I drove up to Boston, left my car at my friend’s house, then took the train in to North Station, then took the T to Kenmore. Met my buddy at Boston Beerworks, and we drank several pitchers of beer while we got caught up.
We do this two or three times a year. We tell each other what’s going on in our lives. Today after I’ve told him about my trip to the Dominican, and my job, and events in my personal life, he tells me a story about his father dying this past winter.
His father had Alzheimer’s and he was his Dad’s medical proxy. He gets a call saying his father is dying and he has to come right away. Its a snowy night and he tries to drive up the hill to get to the hospital, but his car keeps sliding down. He finally parks his car illegally, and walks up the hill through the blowing snow. He gets there and even though his Dad doesn’t understand him, he tells his father all the things he’s wanted to say, but has been unable to. He kisses him and tells him he loves him while he cries.

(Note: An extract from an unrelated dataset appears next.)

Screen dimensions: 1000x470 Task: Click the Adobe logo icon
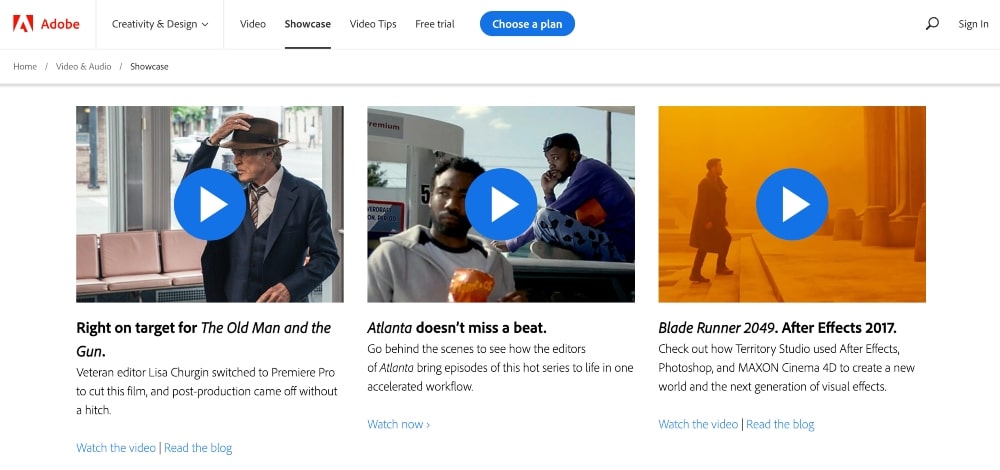(23, 24)
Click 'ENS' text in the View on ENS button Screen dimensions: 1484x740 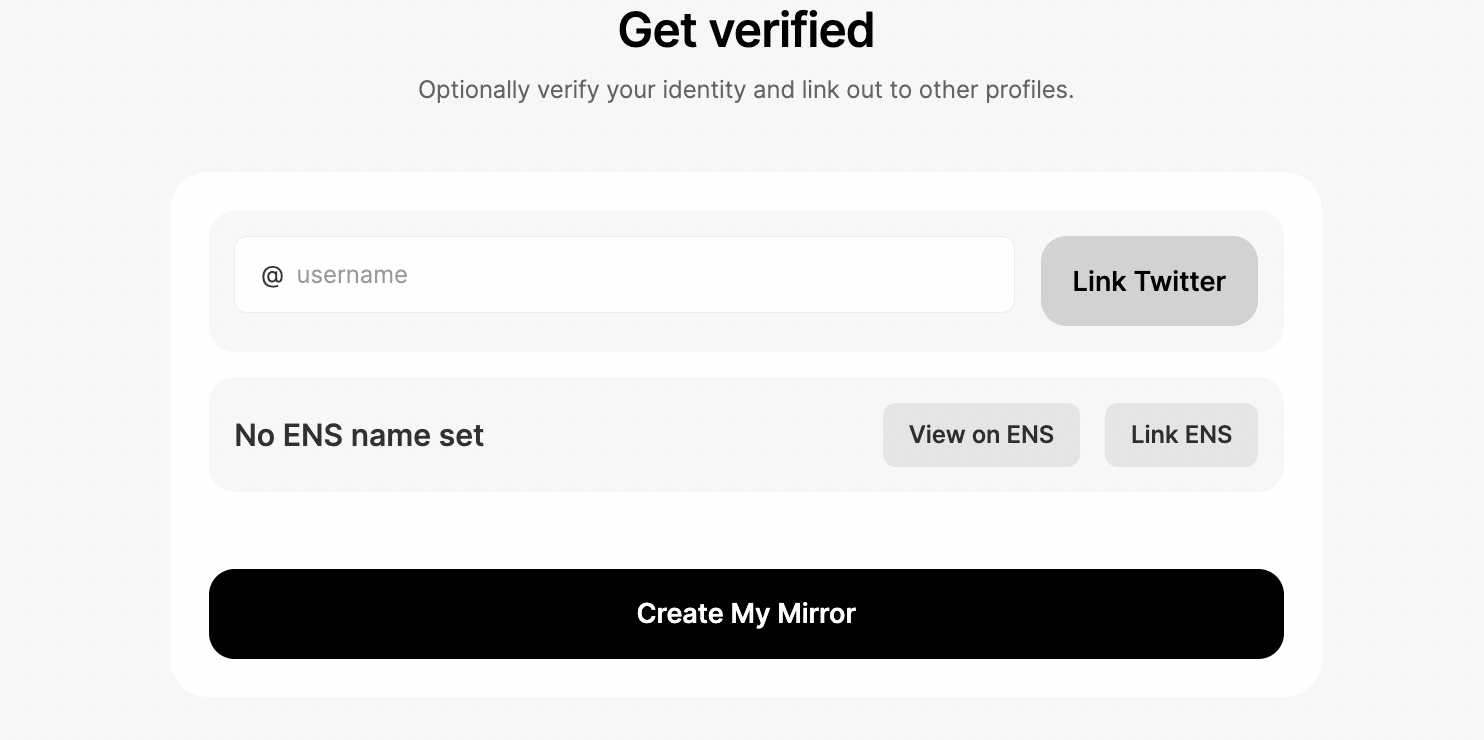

His Dad doesn’t die. He hangs on. But my friend routinely gets calls, you have to come see your dad, he’s really dying this time. He keeps hanging on. In the meantime, there is a nasty court case going on with his Dad’s ex-wife, who basically stole millions from him while he had Alzheimer’s, divorced him, and concocted a scheme to make it look like he had an affair so she could activate a bad boy clause in their prenup that would give her all his estate. A judge has ruled that she defrauded him, and is requiring her to pay back millions. She and her lawyer are stalling because if he dies before their appeal is heard, she gets to retain 1/6 of his estate. So his lawyer is telling my friend, he has to keep his Dad alive until the appeal is heard.
My friend gets a call from his father’s doctor saying he needs an emergency trach — right now –you have to decide. All these calls come at the worst times. He’s in his car on his way to a criminal case — he’s a lawyer himself. He pulls over, talks to the doctor, then calls another doctor because he’s required to get two opinions. One doctor is saying he needs it — he’s choking to death, the other is saying let him die. He decides to let him have it — as a comfort measure. Then it turns out, he doesn’t need it — its just a nasal tumor that they remove and he is back breathing okay.
The calls continue to come. He is always pulling over to the side of the road to have to make these decisions. He calls his sisters and says, “I can’t do this alone, you have to come see him, we have to decide together.” His sister’s come. His older sister walks in the room, sees their dad naked strapped down to the bed, with mitts on his hands because he is always scratching at himself, and makes the universal cut sign across the throat. “This ends now,” she says. They put him in hospice. He looks very peaceful, and dies within the week.
My friend ends up having to pick up his ashes at the funeral home and they are in a paper bag. So here we are having beers before a Red Sox game like we do every year and have for the thirty or more years we have known each other, and he’s telling me about how it feels to carry your father around in a paperbag. His father, just like mine, used to take him to Fenway Park ever year, as he now takes his own kids now.
Quite a story.
Around seven, we went over to the Park and took our seats. Right field box by the bullpen. The game started off well. Trot Nixon hit a three run homer into the bullpen right by us to give the Sox a 4-0 lead. But then things slowly unraveled. A bad throw by the third baseman, a poor scoop attempt by the first baseman. The slumping second baseman striking out again with runners in scoring position. A terrible reliever getting shallacked again. Then the final ending was brutal. Tied 6-6 in the ninth. The Red Sox brought in Curt Shilling, their injured ace, making his comeback as a reliever. Gary Sheffield, Yankee Villian #1, hits a double. Next A-Rod, Yankee Villian #2, parks it. 8-6. We got up and left.
There is a ritual to going to Fenway Park. I’ve been going for over forty years now. I find as I get older I enjoy the park less. It is overcrowded, the seats are uncomfortable. I resent paying $6 for a watered down beer. I don’t like getting caught in the human traffic when the game ends.
Still rituals are important — they tell us who we are, where we came from, where we are going. It was good to see my friend, even when the home teams gets beat so badly in the end. When the Red Sox win, I feel a little happier, when they lose I feel a little bluer. When they lose like they did, I feel beaten down. Still I tell myself, it’s just a game. It doesn’t mean anything really. It’s just a game.